Sweet Caroline is a perfect example.

Neil Diamond was for some years a respected but unheralded songwriter, until he broke through in the UK with Cracklin’ Rosie in late 1970. He had written I'm a Believer for the Monkees and other successful songs, but his name was little known on this side of the Atlantic, and when he finally achieved modest success as a singer, he was to me and my teenage contemporaries the sort of singer that your granny liked, a crooner no less. Sweet Caroline had been written and released in 1969 in tribute to JFK's daughter Caroline Kennedy, and made no mark whatsoever on the UK charts. Two years later, it was released as a follow-up to Cracklin’ Rosie, and reached No 8 in our charts. For the next thirty years or so, it was largely forgotten, but then early in the 2000s it started popping up at the sort of disco that goes with every modern wedding reception - the sort where dad dances, granny kicks off her heels to reveal her true undignified self and ten-year-old boys do a knee slide across the floor. A similar thing happened to Can’t Take my Eyes Off You, another minor hit from the late 60s by an American crooner dressed in a pullover - Andy Williams.
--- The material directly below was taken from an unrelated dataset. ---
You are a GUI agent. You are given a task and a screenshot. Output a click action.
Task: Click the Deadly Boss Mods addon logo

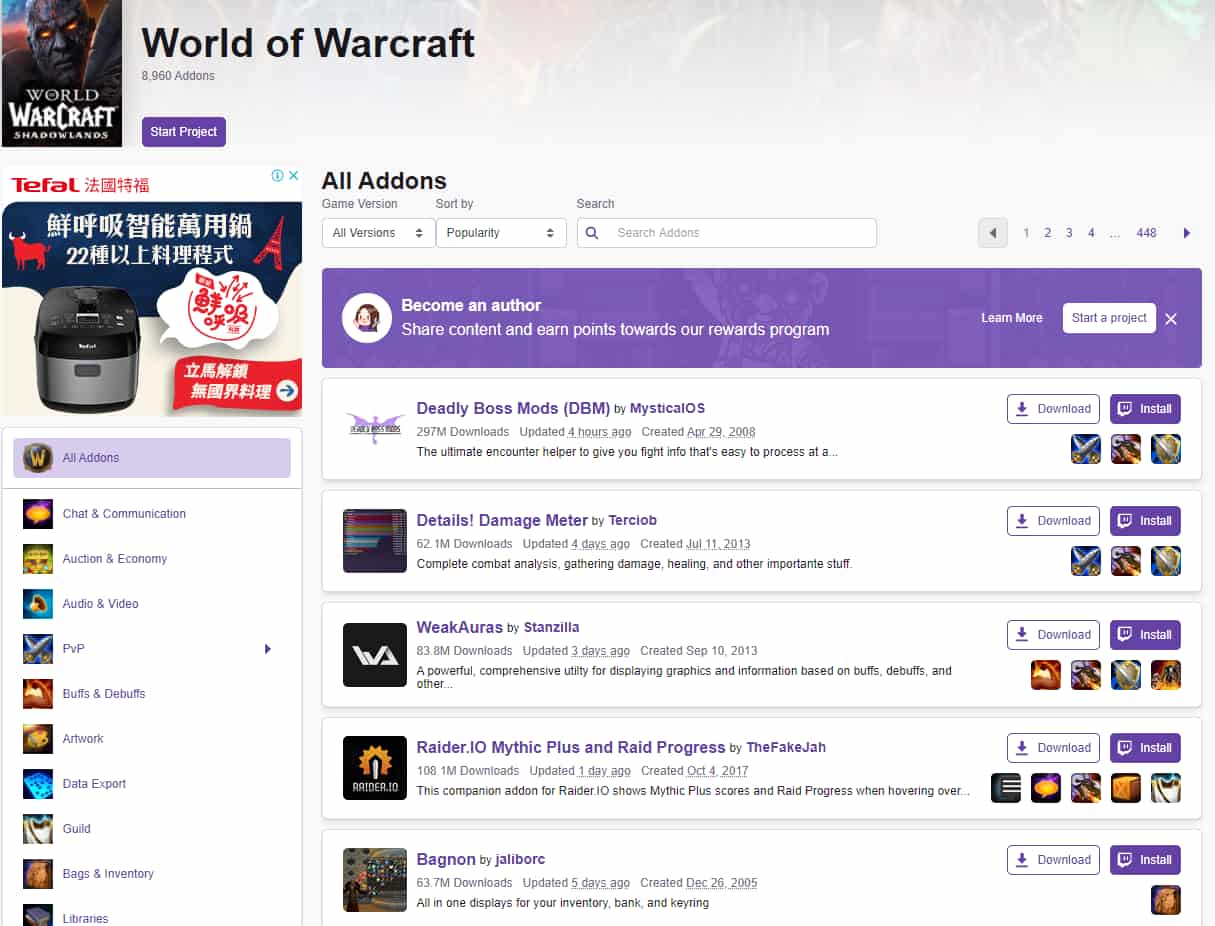click(374, 428)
Next, DJs responsible for after-match playlists caught on to it, and in no time everyone knew it, such that when your team pulled off an unlikely escape from relegation and the fans partied like they had won the League, Sweet Caroline, dah-dah-dah became a song of triumph and joy. Then as Wembley filled up this summer with fans for the first time in over a year, England started winning, and the rest is history. Neil Diamond’s accountants must be laughing all the way to the bank.

Many songs have had a similar trajectory; here’s a few more that were either unnoticed at the time of release, or in some cases derided:

Tony Christie’s Is this the Way to Amarillo, written by the wonderful Neil Sedaka and containing some of the cheesiest rhymes ever attempted (Dawning-Morning, Amarillo-Willow-Pillow, Marie-Me, Ringing-Singing, Maria-See her etc ) made it all the way to No 18 in 1971 (there’s something about that year!), then remained forgotten until Bolton’s comic genius Peter Kay imbued it with post-modern irony for 2005’s Comic Relief, such that it became a mass singalong song. I maintain that one of the happiest moments of my entire life was when I was one of 27 000 fans at the Reebok Stadium in  May 2005, celebrating as Sam Allardyce’s Bolton Wanderers team of misfits and has-beens secured European football to the tune of Christie’s Shala-la-la-la-la-la-la-la – Diouf-Diouf.
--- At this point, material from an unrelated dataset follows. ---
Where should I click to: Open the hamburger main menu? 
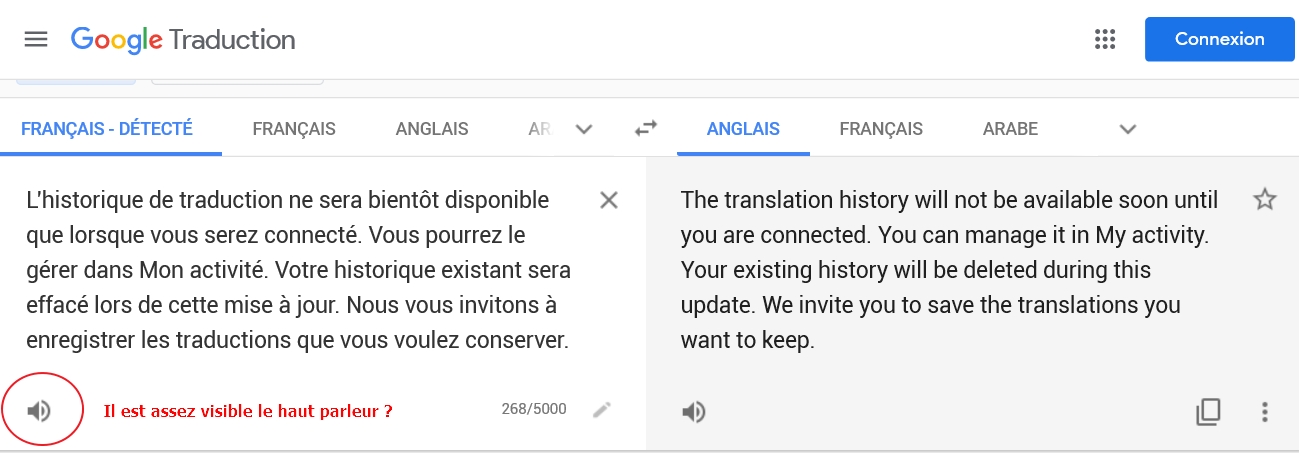(x=36, y=40)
The Proclaimers’ 500 Miles made it to No 11 in 1988, then remained forgotten until revived years later, again by a combination of mobile DJs and football fans; likewise, Jeff Beck’s Hi Ho Silver Lining (No 14 in 1967, No17 in 1972) and even Johnny Cash’s Ring of Fire, which has never even made the charts, yet achieved anthemic status after Liverpool’s 2005 Champions’ League win and the England Cricket Team’s Ashes win the same year.
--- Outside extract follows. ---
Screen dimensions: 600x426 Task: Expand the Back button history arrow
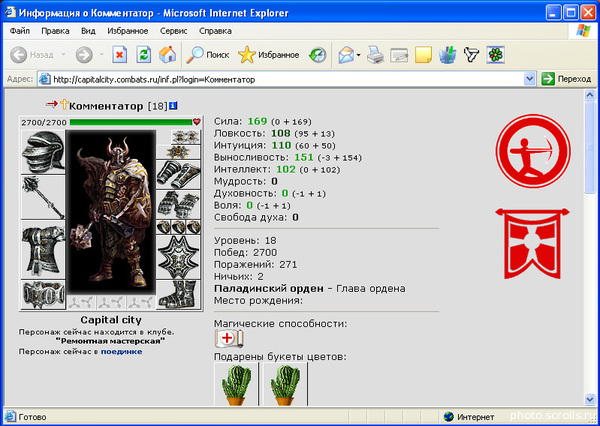pos(64,55)
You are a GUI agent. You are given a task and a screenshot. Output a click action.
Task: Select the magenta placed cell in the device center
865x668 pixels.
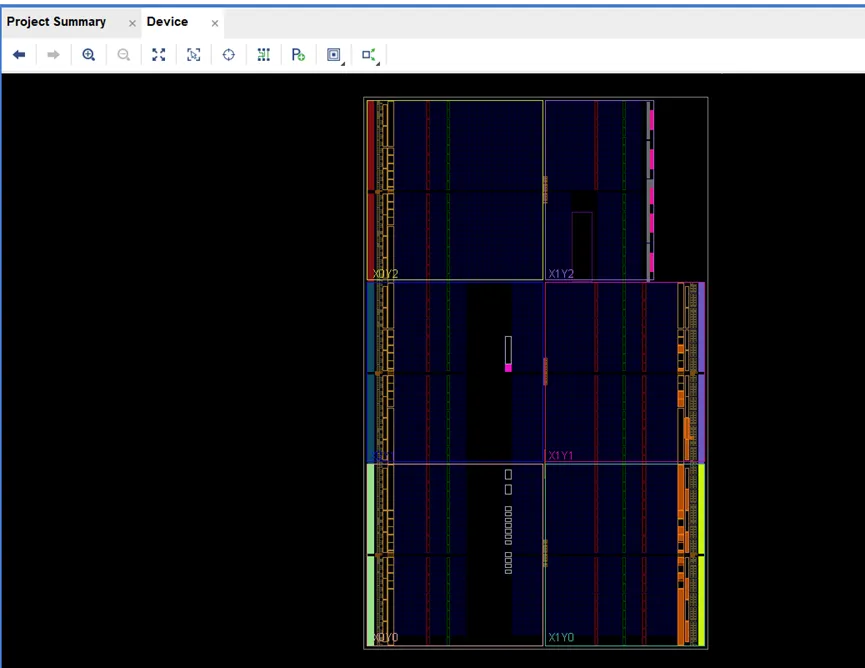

Even Queen’s Don’t Stop Me Now was a relatively modest UK No 9 on its first release in 1979 at a time when the now legendary band had passed their first wave of success and were seen by many music fans to be an example of outmoded, overblown and over-produced pomp-rock. Forty years on, it is everyone’s favourite singalong song.

The list could go on, and many will have their own favourites to add to this list. They all date from the days when singles chart position and longevity was very much the test of a song's success; since around the turn of the millennium, chart success has mattered little, indeed few of any age could name the current Number One at any given time. Yet despite failing that test at the time of their release, these songs have become enduring and ubiquitous. What do they have in common? Well not a lot really, other than that intangible thing called a damn good tune, often a brilliant hook and above all something we should just call singability.

Let’s just hope we’re still singing Sweet Caroline at 10pm on Sunday night, and that “good time never seemed so good” proves to be true. I think we all deserve that pleasure.